One “quick” delivery order doesn’t feel expensive when you’re tired, busy, or one meltdown away from ordering fries and calling it self-care. But then you look at your card statement and suddenly you’ve spent $18 on noodles, $9 on a drink, $6 on delivery, and $4 on a “small fee” that feels like a joke.
That’s how takeout gets you — not with one huge bill, but with lots of little hits.
I’ve done both. I’ve had weeks where I meal planned like a functional adult and weeks where I basically funded my local delivery apps. And the difference in money is not subtle. It’s huge.
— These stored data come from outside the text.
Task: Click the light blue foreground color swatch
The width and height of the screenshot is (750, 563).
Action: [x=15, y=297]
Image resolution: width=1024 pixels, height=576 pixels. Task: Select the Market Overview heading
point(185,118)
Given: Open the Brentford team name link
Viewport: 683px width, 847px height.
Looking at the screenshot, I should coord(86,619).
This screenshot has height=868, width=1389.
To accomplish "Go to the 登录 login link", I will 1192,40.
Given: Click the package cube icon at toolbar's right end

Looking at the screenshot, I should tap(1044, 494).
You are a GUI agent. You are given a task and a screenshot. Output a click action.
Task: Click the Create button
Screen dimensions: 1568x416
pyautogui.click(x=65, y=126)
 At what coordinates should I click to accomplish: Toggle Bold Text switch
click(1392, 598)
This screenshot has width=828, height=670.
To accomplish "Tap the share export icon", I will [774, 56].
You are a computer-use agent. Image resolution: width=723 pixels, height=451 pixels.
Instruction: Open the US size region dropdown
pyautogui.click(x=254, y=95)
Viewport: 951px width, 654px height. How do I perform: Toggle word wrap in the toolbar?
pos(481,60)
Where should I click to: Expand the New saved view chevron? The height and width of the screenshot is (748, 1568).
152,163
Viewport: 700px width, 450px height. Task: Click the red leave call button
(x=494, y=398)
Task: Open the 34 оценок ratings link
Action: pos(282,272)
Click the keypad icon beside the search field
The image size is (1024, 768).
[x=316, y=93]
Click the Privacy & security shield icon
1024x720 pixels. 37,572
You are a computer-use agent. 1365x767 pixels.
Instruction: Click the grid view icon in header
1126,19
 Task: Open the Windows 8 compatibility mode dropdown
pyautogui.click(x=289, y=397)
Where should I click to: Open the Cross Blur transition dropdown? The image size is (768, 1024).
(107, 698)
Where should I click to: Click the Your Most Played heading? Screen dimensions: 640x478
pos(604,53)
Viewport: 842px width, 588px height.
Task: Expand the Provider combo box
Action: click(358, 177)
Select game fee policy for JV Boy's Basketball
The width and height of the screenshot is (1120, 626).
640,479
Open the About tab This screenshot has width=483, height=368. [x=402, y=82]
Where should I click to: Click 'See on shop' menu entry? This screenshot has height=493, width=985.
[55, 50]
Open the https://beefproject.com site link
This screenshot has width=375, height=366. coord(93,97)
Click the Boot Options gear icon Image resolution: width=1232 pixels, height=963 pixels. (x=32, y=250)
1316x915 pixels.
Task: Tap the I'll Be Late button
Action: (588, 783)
So how much does meal planning actually save?
Short answer: a lot.
Long answer: it depends on how often you currently order takeout, how fancy your meals are, and how disciplined you are about sticking to a plan.
Here’s a pretty normal example:
- Home-cooked lunch or dinner: $3 to $6 per serving
- Takeout meal: $12 to $25 per meal
- Delivery fees + taxes + tip: often $5 to $12 extra
So if a meal at home costs you $5 and the same meal from a restaurant costs you $18, you’re saving $13 per meal.
That doesn’t sound dramatic until you multiply it.
If you skip just:
- 3 takeout meals a week, you could save around $156 per month
- 5 takeout meals a week, you could save around $260 per month
- 10 takeout meals a week, you could save around $520 per month
And if you’re one of those people who “only orders when stressed” but that stress happens 4 times a week... yeah, you get the point.
The real cost of takeout is sneaky
Takeout isn’t just the food.
It’s the “oops, I need to add something else” fee. It’s the tip you don’t mind paying, until you realize you tipped for a burrito that now costs almost twice what you expected. It’s the extra soda, the dessert, the order of fries that somehow appears every time.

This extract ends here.